Lo sento dire da quando ero uno studente. Ma tra il dire e il fare, c’è di mezzo il mare.

Quasi sempre, nella realtà l’attenzione è soprattutto su quanto impariamo, che è in genere ciò che viene misurato.

Ciò che conta è il risultato e il processo è funzione di tal risultato.
Qualcosa che deve portare dal problema (non sapere) alla soluzione (sapere) nel minor tempo possibile.

Non per nulla celebriamo chi impara più velocemente, soprattutto se finisce il proprio percorso di studi prima.
Essere bocciati invece significa “perdere l’anno”.

Finché prevale questa idea di apprendimento – acquisire la maggior conoscenza possibile nel minor tempo possibile – allora abbiamo tutte le ragioni per preoccuparci dell’intelligenza artificiale, che è in grado di imparare molto di più e molto più velocemente di qualunque studente umano.

Non c’è proprio competizione.

Anzi, probabilmente arriveremo al paradosso descritto da Charles Eisenstein in questo suo scritto provocatorio: gli studenti faranno fare i loro compiti all’intelligenza artificiale per essere più veloci, e gli insegnanti useranno l’intelligenza artificiale per correggerli risparmiando tempo.

La scuola iper efficiente diventa completamente automatizzata, con l’intelligenza artificiale che scrive e corregge i compiti, e studenti e professori seduti ad osservare.

Una provocazione, ovviamente, ma l’incredibile accelerazione dell’intelligenza artificiale è un’opportunità unica di ripensare a motivazione e modalità dei nostri processi di apprendimento.

Non si tratta solo di acquisire nuove competenze e conoscenze ma di crescere e diventare persone.
Chi diventiamo mentre impariamo qualcosa è tanto, se non più importante di ciò che impariamo.

L’apprendimento non riguarda solo l’acquisizione di conoscenze e competenze, ma anche la crescita e lo sviluppo personale.
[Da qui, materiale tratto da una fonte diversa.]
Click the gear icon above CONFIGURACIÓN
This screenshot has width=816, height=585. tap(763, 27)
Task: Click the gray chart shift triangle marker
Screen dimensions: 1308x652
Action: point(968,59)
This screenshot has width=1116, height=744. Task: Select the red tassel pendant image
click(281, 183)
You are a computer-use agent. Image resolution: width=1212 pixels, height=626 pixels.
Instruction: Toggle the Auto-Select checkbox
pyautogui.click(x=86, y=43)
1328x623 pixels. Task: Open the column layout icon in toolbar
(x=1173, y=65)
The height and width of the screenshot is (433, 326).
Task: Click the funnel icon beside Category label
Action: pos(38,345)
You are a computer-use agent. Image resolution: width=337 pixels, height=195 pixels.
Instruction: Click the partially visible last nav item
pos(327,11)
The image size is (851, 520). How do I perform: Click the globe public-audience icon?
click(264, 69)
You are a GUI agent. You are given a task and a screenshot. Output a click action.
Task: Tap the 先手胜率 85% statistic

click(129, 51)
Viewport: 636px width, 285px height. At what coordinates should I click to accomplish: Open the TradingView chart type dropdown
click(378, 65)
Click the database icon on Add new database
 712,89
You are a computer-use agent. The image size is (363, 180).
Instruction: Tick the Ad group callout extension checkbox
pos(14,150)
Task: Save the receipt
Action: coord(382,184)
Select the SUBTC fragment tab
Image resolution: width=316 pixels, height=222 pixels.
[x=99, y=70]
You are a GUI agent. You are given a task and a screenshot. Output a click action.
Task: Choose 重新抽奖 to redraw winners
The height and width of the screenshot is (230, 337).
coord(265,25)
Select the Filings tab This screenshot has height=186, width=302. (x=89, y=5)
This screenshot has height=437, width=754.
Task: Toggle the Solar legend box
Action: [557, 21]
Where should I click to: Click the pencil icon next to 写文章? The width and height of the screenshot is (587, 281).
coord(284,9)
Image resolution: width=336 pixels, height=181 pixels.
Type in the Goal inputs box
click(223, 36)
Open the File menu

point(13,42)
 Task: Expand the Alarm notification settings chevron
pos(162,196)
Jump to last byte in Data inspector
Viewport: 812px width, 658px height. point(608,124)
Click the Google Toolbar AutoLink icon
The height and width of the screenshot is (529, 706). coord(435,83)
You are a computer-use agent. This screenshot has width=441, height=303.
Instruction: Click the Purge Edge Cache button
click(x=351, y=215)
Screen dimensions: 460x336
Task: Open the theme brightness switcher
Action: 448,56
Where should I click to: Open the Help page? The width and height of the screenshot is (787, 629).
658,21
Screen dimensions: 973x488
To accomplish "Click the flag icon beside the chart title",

Attraverso il processo di apprendimento, gli individui possono ampliare le loro prospettive, mettere in discussione i loro presupposti e sviluppare nuovi modi di pensare. L’apprendimento può anche favorire lo sviluppo di qualità personali come la resilienza, l’adattabilità e una mente flessibile. Queste qualità sono essenziali nel mondo odierno in rapida evoluzione e possono aiutare gli individui a superare le sfide e ad avere successo nella loro vita personale e professionale. — ChatGPT

Il vero valore dell’apprendimento si sposta sempre più dalla destinazione al percorso.

Chi studia, a qualunque età, dovrebbe essere follemente innamorato del processo, di cui il risultato è una conseguenza.

Quanti ragazzi e ragazze conoscete innamorati del loro percorso di apprendimento?

Apprendere per crescere come essere umani.

Questo dovrebbe essere il principale motivo per cui iniziamo qualunque percorso di apprendimento.

Apprendere è un viaggio senza fine e senza fretta in cui, come ci ricorda Follet in quell’intervista, ciò che impariamo non solo ci aiuta a fare ciò che vogliamo fare ma ci trasforma come persone, aiutandoci a fare delle nostre vite delle storie appassionanti.

 

* ho cercato online ma non ho trovato l’intervista che avevo letto su un giornale stampato.